• **TEXTE FOURNI**
......

Ouagadougou : de l’humiliation à la participation
Lors des Rencontres à la Cour, qui ont lieu chaque mois à Ouagadougou, au Burkina-Faso, les mots peuvent changer le monde.
« Quand on vient participer aux Rencontres à la Cour, certains se moquent de nous, ils disent qu’on n’y gagne rien. Pourtant c’est le contraire. On voit que ce n’est pas humiliant, qu’on ne se rabaisse pas en venant ici. »
Mme Bintou est fidèle depuis des années aux Rencontres à la Cour : « Ça nous aide à dormir en paix et ça nous encourage ».
Les récentes rencontres portaient sur les difficultés d’accès aux papiers d’identité des personnes en grande précarité. Pourquoi souvent les plus pauvres n’ont pas de papiers ? A quelles difficultés sont-ils confrontés pour y avoir accès ? Comment vit-on sans papiers ? Les personnes qui vivent la grande pauvreté se sont dans un premier temps rassemblées pour exprimer leurs idées ce thème, puis ont rencontré le chef de service de l’état civil et le président du tribunal de l’état civil d’un arrondissement de Ouagadougou.
Ce n’est pas par négligence que les très pauvres n’ont souvent pas de papiers. Il y a toutes sortes d’obstacles : « J’ai peur d’aller au commissariat. J’ai peur que le policier m’humilie. » « Si tu as les moyens on va faire vite pour toi, sinon on te dit « reviens demain » et fatigué, tu n’y iras plus. » « C’est gênant de se présenter au tribunal où tout le monde te regarde. »
Ne pas avoir de papiers a des répercussions graves sur la vie quotidienne : « Tu as toujours peur quand tu te déplaces » « Tu ne peux même pas aller au village ! » « Tu n’as pas de liberté ! » « Tu ne peux pas passer d’examens » « Si tu as un accident on ne sait pas qui tu es. » « On se fait arrêter, racketter. » « C’est impossible d’inscrire tes enfants à l’école. »

......

• **LISTE DES DONNÉES**

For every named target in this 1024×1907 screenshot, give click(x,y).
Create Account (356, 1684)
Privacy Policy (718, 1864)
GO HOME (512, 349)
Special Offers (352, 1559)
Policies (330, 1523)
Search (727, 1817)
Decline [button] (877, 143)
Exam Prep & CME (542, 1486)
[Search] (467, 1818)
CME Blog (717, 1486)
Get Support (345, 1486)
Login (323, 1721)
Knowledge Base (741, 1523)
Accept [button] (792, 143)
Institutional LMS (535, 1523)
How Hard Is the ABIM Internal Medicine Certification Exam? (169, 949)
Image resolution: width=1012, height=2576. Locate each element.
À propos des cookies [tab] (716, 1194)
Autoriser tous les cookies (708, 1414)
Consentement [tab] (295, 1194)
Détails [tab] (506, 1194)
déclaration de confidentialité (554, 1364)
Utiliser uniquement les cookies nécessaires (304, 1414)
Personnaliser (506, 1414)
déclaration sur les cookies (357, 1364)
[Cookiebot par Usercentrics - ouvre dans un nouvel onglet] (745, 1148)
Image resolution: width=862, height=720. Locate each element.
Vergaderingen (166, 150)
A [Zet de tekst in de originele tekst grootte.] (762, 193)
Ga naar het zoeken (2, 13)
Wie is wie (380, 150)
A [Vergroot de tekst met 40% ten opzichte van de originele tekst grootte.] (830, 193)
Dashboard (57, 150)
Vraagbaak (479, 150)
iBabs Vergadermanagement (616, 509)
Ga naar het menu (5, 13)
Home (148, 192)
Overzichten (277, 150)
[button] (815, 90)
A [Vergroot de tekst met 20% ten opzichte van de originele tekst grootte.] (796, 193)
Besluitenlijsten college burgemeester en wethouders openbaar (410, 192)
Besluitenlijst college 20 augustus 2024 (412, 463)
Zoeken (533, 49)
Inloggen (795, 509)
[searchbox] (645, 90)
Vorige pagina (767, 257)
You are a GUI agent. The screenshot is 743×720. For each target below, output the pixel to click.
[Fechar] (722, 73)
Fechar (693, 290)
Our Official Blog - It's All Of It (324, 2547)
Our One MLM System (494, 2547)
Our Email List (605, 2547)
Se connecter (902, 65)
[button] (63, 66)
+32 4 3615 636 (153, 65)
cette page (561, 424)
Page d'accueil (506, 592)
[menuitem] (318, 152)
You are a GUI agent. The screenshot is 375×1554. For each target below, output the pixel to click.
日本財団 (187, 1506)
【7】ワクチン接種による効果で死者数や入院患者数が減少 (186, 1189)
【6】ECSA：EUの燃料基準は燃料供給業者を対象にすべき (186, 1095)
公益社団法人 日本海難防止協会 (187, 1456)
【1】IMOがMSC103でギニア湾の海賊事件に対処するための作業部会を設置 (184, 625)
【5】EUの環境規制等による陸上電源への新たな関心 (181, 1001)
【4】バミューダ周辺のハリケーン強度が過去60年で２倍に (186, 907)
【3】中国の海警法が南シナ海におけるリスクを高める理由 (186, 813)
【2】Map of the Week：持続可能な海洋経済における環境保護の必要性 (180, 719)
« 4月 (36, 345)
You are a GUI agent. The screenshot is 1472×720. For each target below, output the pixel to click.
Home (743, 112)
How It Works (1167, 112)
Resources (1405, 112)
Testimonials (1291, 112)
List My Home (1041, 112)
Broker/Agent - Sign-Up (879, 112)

......

Dans le texte sur les Rencontres à la Cour de Ouagadougou, recopiez mot pour mot le passage qui commence à « Ouagadougou : de » et va jusqu’à « changer le monde. » inclus.

• **TÂCHE RÉALISÉE**
Ouagadougou : de l’humiliation à la participation
Lors des Rencontres à la Cour, qui ont lieu chaque mois à Ouagadougou, au Burkina-Faso, les mots peuvent changer le monde.